The Economist in its cover story "Who killed the newspaper?" said: "Over the next few years [the newspaper industry] must decide whether to compromise on its notion of ‘fine journalism’ and take a more innovative, more businesslike approach – or risk becoming a beautiful old museum piece."
In future, online communities and technologies will be gathering and manipulating information and circulating it promptly around the world.
By that time, people at work will not be able to read newspapers and turn to TV screens. They will be working and simultaneously receiving news on their computers.
Digital divide getting smaller
A shrinking technology gap means a decreasing circulation of newspapers.
At present, though most of the world’s population is offline, global connectivity is increasing. According to a World Bank report, "People in the developing world are getting more access at an incredible rate – far faster than in the past."
The first ever World Summit on the Information Society held by the United Nations in 2003 worked out an ambitious plan of connecting 50 per cent of the world’s population with the internet by 2015.
If the plan is implemented throughout the world, this number is much more than the people who actually read the newspapers.
According to the Economist: “Of all the old media, newspapers have the most to lose from the internet. Circulation has been falling in America, Western Europe, Latin America, Australia and New Zealand for decades (elsewhere, sales are rising). But in the past few years the web has hastened the decline.”
It pointed out that “in Switzerland and Netherlands, newspapers have lost half their classified advertising to the internet. Newspapers have not yet started to shut down in large numbers, but it is only a matter of time. Over the next few decades half the rich world’s general papers may fold”.
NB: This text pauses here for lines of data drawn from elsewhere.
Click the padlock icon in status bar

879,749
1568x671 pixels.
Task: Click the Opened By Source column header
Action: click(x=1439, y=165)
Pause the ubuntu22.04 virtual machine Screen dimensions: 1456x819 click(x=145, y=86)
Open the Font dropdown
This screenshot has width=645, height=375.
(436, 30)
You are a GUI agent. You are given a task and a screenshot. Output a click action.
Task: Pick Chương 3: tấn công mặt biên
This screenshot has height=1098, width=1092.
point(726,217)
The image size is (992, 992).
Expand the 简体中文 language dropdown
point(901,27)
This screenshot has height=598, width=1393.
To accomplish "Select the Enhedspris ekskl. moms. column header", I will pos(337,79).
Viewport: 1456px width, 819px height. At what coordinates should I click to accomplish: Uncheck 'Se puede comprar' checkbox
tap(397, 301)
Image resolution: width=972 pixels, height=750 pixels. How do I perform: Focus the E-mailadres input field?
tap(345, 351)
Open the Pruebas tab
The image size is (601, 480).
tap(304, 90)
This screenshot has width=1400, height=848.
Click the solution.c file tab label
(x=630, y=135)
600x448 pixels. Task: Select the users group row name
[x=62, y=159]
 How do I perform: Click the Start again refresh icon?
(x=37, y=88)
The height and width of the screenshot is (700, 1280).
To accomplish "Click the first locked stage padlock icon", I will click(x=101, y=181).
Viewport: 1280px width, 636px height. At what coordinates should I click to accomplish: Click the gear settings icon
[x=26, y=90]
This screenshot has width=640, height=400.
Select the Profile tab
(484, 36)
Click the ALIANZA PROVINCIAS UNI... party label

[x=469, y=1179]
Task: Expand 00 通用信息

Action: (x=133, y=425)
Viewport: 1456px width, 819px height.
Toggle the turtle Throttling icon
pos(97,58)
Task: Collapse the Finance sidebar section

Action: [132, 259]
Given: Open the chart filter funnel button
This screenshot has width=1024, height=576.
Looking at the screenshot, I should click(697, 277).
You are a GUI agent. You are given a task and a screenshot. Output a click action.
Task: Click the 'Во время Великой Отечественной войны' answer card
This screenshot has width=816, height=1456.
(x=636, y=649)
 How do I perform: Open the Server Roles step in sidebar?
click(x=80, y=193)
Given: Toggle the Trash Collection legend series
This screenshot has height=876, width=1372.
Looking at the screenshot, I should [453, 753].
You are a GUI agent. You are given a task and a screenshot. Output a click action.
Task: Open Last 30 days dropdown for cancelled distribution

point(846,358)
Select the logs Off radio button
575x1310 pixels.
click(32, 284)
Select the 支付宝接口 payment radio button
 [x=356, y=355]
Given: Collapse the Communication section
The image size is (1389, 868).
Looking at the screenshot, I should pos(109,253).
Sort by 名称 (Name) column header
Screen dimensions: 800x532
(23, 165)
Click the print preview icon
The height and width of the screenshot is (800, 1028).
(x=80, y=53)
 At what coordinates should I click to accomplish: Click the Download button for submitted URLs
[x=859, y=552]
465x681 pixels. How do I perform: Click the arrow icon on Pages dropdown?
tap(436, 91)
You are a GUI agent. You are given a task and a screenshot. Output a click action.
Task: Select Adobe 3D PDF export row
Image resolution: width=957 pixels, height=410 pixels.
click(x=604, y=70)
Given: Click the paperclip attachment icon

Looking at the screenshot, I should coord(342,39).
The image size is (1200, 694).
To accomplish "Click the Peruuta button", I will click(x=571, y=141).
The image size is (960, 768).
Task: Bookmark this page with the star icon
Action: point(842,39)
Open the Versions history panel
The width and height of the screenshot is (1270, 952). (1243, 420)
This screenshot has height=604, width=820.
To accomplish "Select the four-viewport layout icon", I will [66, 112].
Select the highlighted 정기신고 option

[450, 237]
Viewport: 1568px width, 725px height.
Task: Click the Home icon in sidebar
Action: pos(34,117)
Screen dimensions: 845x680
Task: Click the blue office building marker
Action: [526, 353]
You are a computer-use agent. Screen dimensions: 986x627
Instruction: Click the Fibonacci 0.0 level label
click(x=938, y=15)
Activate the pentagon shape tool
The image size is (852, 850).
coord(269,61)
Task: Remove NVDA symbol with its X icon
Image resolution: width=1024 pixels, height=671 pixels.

Though the pace of narrowing the digital divide in developing countries is much slower, still the use of internet is increasing day by day. The number of internet users is growing fast in Pakistan.
According to an IBM report: “Within China and India, regions like Shanghai and Bangalore have almost the same level of internet and mobile phone connections as developed nations.”
Beyond digital media Beyond the digital media, there lies an era of zero circulation and zero revenue from customers. When US author Frank Ahrens wrote a series of articles depicting the future of newspapers in the Washington Post, many were fascinated and terrified.
In future, you would be carrying a paper-thin video screen exactly the size of a broadsheet. While at home or travelling in cars, buses and aeroplanes, you would have to link it with a fibre line and reading the newspaper of your choice on it.
After reading the news, you would fold up the screen and put it in your bag. The paper-thin screen will serve the purpose of paper, television and the internet simultaneously.
“Imagine a world in which newspapers no longer print any paper copies. For a paper the size of the Washington Post, which prints about 700,000 papers a day and one million on Sundays, that could be an annual savings of more than $110 million, with newsprint at $625 per metric ton and rising.
“Imagine a business model where such a video screen is cheap enough that The Post could give one away to new subscribers, weaning them off the paper product. Or, if you didn't want to subscribe, you buy a screen and get the daily paper when you buy it, one at a time,” a columnist said.
The Economist predicted that “the first quarter of 2043 will be the moment when newsprint dies in America as the last exhausted reader tosses aside the last crumpled edition.”
Googlezon
IT has been predicted in the EPIC 2014 movie released in November 2004 that under Googlezon (the merger of Google and Amazon.com) media will be controlled by bloggers. The eight-minute-long movie revolves around a company named Googlezon after the fictional merger of Google and Amazon.com.
In the movie, two giant companies Google and Amazon.com become Googlezon and challenge Microsoft. Googlezon defeats Microsoft and start controlling news submission and distribution system. The system finally proves to be the proverbial last nail in the coffin of newspapers.